I've actually done this a number of times before, but only in the ACM ICPC
programming contest, so maybe a difference here is the environment in which
people write programs vs proofs. In the contest, you have a team of three
people and only one computer, and if you submit an incorrect solution, the
only response you get back is "Wrong answer" with no detail about what test
case was wrong. The typical way that teams approach this is to write code out
completely on paper, then transcribe it from paper to the computer, run the
provided test cases, and submit. Computer time is valuable, so if you run into
a mistake that you can't figure out, it's common to print your code and look
through the code on paper rather than trying to debug it on the computer.

When you train enough in an environment like that, you learn to be very
careful about all of the details of the program you're writing. A single
mistake can dramatically increase the time it takes to solve a problem, and
there's pretty much no opportunity to "try it and see" like there is in normal
programming. Also, the simple act of writing code down on paper and then
copying it into the computer (double-checking as you go) gives you much more
time to notice mistakes.

Mistakes are still common, of course, but I've had a number of times where I
write out a program on paper, type it into the computer, compile it with no
errors, run the sample test cases and have them all pass, and then submit it
and and see that it's correct. I've never experienced something like that in
any other programming environment, including other programming contests, which
typically let you write your code on the computer.

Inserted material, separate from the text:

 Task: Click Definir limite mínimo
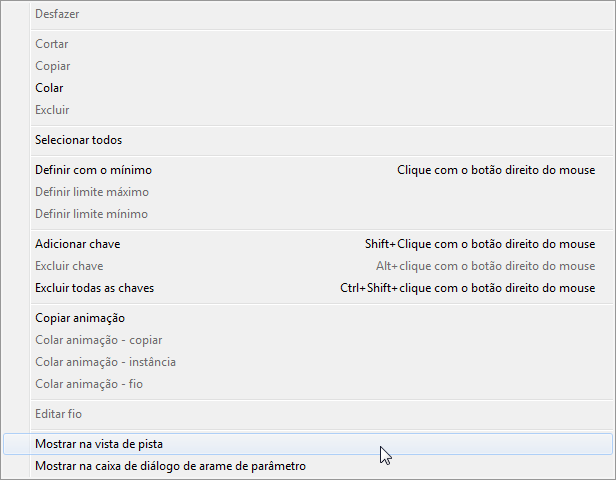coord(91,214)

Proofs tend to be the same type of environment: you write it out, with no
compiler to help you, and you have plenty of time to read through it over and
over before you have someone else check it for correctness. Maybe that sort of
environment forces a level of care that you don't see as much in programming.

------
auggierose
The answer is simple.

In Mathematics you operate on a much higher level of concepts, and these
concepts don't just fall out of thin air, but were sometimes decades or
centuries in the making.

In programming though your concepts are made up very much on the fly (if you
bother developing concepts at all; usually you just use your framework of
choice and hope it got enough concepts baked in so you can survive), and
therefore often not very good and coherent. That means you can not rely on
them for any kind of correctness assessment.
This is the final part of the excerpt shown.